*Task set:*
A: Copy the passage of the EcoPulse project description word for word, starting at "Visualizing insights through" and ending at "Price Index (CPI-U)".
B: According to the EcoPulse project description, which tool orchestrates the batch workflow that loads data into GCS?
== Extract to read
EcoPulse: End-to-End Data Pipeline for Economic Insights

Project Overview

EcoPulse is a cloud-native data engineering project designed to analyze key economic indicators through an end-to-end batch data pipeline. The pipeline automates the ingestion, processing, and storage of economic data in a structured, query-optimized format. This solution provides seamless analysis through an interactive dashboard, enabling data-driven decision-making across industries such as finance, policy, and business strategy.

🎯 Problem Statement

In today's fast-paced world, monitoring and analyzing key economic indicators—such as stock market, inflation, housing prices, and so on— is critical for making informed decisions in finance, policymaking, and business. However, gathering this data can often be a tedious and time-consuming task, especially when relying on manually pulling information from various sources.

To address this problem, EcoPulse automates the workflow by:

Extracting economic data from the Federal Reserve Economic Data (FRED) Python API.
Storing raw data in GCS as a data lake.
Processing data with Apache Spark on Dataproc.
Storing structured, partitioned, and clustered data in BigQuery for analytics.
Visualizing insights through an interactive dashboard in Looker Studio.

Here are the key economic indicators processed:

Financial Markets: S&P 500 Index, 10-Year Treasury Yield, VIX (Volatility Index)
Interest Rates: Federal Funds Rate
Inflation & Price Levels: Consumer Price Index (CPI-U)
Labor Market: Labor Force Participation Rate
Economic Activity: Industrial Production Index
Housing Market: House Price Index (Case-Shiller National Home Price Index)

🏗️ Architecture and Highlights

Solution Highlights:

✅ Cloud-Native & Infrastructure as Code (IaC): leverages cloud-based services to ensure scalability and reliability. Terraform is used as IaC tool to automate cloud resource provisioning.

✅ Batch Data Pipeline with Workflow Orchestration: follows a structured batch processing workflow, orchestrated using Kestra to automate data ingestion and load to GCS data lake storage.

✅ Optimized Data Warehouse: The data warehouse is structured in BigQuery, where tables are partitioned and clustered to enhance query performance and minimize costs.

✅ Transformations with Spark: The data undergoes transformations using Apache Spark and Dataproc Cluster, ensuring efficient handling of large datasets and preparing them for downstream analytics.

✅ Interactive Dashboard: built using Looker Studio to provide insights into economic trends.

🚀 Infrastructure Setup with Terraform

EcoPulse leverages Terraform to provision cloud resources efficiently. This ensures infrastructure as code (IaC) best practices, making deployments reproducible, scalable, and maintainable.
====
== Material provided
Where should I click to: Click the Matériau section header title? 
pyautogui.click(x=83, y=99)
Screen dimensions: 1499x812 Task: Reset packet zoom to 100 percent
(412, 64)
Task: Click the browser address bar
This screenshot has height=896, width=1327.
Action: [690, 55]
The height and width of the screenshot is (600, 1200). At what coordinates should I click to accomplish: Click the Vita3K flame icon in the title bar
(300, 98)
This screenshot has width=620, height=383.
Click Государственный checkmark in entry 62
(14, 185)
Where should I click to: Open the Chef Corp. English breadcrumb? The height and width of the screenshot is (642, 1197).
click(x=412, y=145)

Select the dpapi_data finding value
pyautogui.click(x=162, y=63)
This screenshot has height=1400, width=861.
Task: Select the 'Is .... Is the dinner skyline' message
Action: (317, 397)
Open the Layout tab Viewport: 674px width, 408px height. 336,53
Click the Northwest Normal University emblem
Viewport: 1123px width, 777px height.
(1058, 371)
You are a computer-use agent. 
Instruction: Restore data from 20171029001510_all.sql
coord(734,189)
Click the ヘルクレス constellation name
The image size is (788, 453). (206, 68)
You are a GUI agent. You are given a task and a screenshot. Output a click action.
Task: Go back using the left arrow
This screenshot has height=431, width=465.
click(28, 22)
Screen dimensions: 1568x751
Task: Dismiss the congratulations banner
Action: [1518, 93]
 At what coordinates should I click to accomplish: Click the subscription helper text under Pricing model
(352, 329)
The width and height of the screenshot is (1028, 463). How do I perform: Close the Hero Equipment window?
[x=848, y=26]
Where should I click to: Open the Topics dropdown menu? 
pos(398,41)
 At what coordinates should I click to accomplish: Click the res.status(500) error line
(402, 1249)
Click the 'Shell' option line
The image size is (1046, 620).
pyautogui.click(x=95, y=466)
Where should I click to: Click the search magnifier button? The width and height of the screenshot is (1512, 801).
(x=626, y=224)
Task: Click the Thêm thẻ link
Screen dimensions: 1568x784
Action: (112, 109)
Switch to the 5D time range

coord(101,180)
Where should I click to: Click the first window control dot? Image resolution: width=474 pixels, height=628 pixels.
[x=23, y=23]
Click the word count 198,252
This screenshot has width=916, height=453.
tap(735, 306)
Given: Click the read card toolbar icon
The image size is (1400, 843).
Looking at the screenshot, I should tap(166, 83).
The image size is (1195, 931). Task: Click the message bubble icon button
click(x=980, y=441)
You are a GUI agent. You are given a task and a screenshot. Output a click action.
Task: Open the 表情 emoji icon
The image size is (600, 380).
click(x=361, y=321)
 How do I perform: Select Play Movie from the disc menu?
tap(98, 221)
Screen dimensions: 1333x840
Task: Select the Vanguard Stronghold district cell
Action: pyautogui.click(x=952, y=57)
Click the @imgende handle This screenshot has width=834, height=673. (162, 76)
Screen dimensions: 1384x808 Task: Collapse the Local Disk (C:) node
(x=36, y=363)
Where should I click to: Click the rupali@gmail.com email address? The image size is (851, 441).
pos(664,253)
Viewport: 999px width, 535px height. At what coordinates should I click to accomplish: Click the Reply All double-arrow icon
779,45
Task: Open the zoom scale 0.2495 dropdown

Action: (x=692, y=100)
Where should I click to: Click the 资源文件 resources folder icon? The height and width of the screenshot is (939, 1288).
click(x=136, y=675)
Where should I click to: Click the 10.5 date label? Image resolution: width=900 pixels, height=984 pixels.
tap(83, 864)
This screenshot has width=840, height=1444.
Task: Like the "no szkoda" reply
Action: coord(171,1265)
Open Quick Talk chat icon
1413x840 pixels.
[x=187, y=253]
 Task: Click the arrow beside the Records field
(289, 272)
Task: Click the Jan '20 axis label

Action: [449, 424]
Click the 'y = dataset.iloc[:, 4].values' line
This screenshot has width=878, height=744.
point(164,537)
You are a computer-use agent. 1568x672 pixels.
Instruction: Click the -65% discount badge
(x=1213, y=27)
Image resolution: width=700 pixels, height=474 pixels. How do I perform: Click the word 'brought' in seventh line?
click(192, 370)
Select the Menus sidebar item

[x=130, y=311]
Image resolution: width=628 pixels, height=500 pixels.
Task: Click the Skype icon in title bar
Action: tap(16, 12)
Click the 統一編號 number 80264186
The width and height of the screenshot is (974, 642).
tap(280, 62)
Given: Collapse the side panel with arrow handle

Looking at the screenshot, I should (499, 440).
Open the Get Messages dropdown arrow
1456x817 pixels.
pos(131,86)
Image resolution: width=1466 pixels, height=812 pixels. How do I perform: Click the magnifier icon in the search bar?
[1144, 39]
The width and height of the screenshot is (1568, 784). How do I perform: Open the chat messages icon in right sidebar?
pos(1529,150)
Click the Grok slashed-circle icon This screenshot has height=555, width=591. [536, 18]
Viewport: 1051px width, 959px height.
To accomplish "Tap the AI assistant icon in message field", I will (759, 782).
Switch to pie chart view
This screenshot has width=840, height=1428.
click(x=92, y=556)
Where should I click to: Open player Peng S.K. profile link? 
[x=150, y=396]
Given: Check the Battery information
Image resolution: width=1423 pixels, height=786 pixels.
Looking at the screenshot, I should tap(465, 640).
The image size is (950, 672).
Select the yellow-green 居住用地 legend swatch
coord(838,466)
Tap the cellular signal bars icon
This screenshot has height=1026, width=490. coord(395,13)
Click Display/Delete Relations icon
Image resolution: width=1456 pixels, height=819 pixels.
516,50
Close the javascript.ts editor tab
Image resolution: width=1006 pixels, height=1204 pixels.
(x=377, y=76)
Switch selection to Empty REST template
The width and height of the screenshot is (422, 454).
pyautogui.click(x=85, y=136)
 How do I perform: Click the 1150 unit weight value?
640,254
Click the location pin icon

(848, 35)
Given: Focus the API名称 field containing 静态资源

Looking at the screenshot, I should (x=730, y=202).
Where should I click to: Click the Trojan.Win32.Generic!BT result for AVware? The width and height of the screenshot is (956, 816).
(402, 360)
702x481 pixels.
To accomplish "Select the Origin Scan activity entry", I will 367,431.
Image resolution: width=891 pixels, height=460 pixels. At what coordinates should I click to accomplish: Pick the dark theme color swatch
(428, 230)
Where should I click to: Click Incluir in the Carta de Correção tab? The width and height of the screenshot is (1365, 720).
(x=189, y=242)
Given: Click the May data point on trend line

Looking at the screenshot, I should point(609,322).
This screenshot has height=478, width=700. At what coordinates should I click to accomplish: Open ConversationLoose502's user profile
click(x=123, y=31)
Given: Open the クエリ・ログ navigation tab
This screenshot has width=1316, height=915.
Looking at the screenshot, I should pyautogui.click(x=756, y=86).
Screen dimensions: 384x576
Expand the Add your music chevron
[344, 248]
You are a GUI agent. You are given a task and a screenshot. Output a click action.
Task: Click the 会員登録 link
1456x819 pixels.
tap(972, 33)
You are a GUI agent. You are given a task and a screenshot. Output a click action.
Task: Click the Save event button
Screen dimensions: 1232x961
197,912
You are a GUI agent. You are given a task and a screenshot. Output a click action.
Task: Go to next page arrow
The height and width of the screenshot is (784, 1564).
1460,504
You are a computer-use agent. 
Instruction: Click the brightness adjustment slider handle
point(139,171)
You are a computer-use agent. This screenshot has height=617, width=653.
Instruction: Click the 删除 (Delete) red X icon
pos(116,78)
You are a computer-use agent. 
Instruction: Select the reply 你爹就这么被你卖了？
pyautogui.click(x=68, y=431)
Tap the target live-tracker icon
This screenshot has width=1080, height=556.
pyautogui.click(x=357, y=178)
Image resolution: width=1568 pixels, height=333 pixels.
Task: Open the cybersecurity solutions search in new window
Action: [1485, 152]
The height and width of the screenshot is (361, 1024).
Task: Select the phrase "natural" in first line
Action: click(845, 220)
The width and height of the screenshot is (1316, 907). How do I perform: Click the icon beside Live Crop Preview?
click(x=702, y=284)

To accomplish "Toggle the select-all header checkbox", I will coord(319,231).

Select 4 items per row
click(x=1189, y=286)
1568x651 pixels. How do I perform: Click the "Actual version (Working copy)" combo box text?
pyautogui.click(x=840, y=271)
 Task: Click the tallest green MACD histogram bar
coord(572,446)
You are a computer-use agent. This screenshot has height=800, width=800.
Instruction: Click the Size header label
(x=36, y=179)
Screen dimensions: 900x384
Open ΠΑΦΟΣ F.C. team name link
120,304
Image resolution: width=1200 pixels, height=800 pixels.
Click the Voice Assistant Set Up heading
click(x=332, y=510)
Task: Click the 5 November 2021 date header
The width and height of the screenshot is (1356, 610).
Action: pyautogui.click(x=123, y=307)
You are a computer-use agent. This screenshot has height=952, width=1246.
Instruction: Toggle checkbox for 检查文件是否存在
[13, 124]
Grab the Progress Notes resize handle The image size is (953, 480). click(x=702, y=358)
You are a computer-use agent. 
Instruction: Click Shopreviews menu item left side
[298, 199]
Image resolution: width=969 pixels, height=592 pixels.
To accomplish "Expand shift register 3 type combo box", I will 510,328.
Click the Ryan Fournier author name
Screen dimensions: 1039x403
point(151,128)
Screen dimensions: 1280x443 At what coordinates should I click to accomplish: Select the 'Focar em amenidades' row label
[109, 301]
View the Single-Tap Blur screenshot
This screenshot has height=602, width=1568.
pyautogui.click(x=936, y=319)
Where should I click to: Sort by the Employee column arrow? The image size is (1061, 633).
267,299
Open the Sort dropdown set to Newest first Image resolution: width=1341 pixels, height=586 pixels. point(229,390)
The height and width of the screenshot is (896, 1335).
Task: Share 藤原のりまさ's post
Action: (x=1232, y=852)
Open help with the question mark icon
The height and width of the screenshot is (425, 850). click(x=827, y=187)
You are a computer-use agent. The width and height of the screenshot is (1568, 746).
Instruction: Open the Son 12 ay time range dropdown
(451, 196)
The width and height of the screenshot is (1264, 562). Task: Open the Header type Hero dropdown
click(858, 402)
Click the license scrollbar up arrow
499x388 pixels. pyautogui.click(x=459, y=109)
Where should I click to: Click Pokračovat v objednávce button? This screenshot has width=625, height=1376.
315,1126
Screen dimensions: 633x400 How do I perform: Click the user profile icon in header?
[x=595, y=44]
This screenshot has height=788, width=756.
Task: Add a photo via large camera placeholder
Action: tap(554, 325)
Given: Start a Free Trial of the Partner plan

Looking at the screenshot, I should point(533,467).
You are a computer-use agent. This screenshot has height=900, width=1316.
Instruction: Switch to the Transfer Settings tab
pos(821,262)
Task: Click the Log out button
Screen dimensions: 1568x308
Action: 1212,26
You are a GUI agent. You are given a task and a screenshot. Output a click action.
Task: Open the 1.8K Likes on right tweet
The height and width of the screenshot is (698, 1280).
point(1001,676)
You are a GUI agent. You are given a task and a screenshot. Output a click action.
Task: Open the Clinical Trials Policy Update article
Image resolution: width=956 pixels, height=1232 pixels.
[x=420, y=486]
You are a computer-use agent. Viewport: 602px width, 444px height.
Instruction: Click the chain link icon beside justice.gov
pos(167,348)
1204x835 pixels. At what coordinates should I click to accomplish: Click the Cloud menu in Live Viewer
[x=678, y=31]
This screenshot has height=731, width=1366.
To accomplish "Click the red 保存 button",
====
*Solutions per task:*
A:
Visualizing insights through an interactive dashboard in Looker Studio.

Here are the key economic indicators processed:

Financial Markets: S&P 500 Index, 10-Year Treasury Yield, VIX (Volatility Index)
Interest Rates: Federal Funds Rate
Inflation & Price Levels: Consumer Price Index (CPI-U)

B: Kestra